« Quelles pratiques islamiques pour notre temps ? De la nécessité de repenser sa vie spirituelle avec l’islam » (Abdennour Bidar, Eva Janadin et Anne-Sophie Monsinay)
Comme l’a dit récemment Yadh Ben Achour (« Réenchanter l’islam. Les voies du renouveau », Le Monde des Religions, n° 87, janvier-février 2018) : « Une pensée critique de l’islam existe, il faut la faire connaître. (…) C’est une longue tradition de l’islam que celle de la liberté, de la critique, de la vigilance intellectuelle, qui est aujourd’hui effacée par la visibilité dans les médias d’un autre islam, refermé sur lui-même. » Depuis plusieurs décennies, cette pensée est incarnée par des intellectuels majeurs mais elle a besoin pour gagner en légitimité qu’on la considère en braquant davantage les projecteurs sur elle.
Tirer les conséquences concrètes de la remise en question théorique de l’immuabilité des dogmes et des traditions
Ce discours critique doit se risquer à aborder la question des pratiques islamiques sans renvoyer celles-ci à la sphère de l’intimité et de l’intouchable. Or trop souvent les musulmans progressistes se sont limités à des réflexions socio-politiques et à des débats métaphysiques certes nécessaires mais insuffisants car inaccessibles pour beaucoup de musulman(e)s.

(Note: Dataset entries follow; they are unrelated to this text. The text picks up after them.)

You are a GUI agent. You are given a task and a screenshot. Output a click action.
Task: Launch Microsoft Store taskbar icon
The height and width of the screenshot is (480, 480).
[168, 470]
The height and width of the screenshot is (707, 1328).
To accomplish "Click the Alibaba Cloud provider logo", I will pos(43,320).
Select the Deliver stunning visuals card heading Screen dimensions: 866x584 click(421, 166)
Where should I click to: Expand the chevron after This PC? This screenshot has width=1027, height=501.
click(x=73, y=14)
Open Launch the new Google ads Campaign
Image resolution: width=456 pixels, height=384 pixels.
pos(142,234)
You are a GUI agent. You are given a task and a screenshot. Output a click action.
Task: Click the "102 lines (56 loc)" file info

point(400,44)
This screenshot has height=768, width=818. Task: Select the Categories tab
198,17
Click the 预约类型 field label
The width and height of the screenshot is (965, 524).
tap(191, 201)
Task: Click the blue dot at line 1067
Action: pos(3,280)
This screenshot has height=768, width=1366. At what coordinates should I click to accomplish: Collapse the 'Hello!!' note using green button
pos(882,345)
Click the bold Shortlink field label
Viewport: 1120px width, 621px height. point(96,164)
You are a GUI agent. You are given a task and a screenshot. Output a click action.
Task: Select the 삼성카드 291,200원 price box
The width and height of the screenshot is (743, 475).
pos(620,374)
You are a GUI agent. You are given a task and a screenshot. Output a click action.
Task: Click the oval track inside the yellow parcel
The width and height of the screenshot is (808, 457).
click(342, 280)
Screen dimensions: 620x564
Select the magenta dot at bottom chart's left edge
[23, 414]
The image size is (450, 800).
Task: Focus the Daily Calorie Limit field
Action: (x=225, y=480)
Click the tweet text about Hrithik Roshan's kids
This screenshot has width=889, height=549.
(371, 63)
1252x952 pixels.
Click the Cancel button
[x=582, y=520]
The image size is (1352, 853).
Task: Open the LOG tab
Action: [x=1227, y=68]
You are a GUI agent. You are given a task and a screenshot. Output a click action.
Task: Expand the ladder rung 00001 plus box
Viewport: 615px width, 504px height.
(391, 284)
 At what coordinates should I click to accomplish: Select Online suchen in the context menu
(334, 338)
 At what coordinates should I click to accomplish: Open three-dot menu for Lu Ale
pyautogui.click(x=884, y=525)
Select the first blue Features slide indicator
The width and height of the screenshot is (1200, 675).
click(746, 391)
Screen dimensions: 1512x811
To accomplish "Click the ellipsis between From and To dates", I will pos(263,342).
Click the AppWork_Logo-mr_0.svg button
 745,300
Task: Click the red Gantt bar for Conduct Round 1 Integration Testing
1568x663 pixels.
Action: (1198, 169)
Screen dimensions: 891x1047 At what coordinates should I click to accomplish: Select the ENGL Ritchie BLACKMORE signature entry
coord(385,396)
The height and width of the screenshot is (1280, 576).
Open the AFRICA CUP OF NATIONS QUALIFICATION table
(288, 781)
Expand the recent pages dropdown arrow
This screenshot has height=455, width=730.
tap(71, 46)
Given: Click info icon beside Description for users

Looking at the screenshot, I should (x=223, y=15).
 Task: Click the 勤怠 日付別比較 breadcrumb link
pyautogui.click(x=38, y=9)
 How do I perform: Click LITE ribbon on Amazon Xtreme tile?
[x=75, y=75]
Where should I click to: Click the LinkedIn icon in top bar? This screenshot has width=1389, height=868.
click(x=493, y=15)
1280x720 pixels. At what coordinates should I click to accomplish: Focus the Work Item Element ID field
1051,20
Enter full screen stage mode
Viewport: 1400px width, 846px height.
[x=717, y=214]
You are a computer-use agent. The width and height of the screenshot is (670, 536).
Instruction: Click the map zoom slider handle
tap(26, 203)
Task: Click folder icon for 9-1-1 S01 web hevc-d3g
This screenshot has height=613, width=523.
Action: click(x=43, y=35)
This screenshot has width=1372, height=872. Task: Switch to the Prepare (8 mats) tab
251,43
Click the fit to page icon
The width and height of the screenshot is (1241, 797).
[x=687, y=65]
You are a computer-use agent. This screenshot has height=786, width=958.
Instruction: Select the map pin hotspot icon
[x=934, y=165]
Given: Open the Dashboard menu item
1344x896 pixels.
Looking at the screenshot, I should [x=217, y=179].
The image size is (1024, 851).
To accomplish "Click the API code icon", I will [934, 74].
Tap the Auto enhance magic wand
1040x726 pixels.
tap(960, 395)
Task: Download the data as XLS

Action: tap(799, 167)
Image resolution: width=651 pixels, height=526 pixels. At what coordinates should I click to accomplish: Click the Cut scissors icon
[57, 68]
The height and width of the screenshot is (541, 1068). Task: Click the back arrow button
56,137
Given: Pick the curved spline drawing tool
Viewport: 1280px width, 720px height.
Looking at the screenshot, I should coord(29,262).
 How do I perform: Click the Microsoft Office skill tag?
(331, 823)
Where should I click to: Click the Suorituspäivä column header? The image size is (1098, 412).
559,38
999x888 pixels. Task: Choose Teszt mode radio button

Le thème des pratiques reste donc encore un impensé. Il est temps selon nous de tirer les conséquences concrètes de la remise en question théorique de l’immuabilité des dogmes et des traditions. Certes, il est plus que nécessaire d’argumenter le fait que le Coran et les hadiths du Prophète n’ont absolument pas échappé à l’empreinte humaine et à leur contexte de rédaction. Plus que nécessaire aussi de dire que le Coran n’est pas un code légal mais qu’il contient des trésors de méditation sur les grandes questions existentielles de l’humanité. Mais quelles conséquences tirer ensuite de tout cela sur notre vie spirituelle quotidienne ?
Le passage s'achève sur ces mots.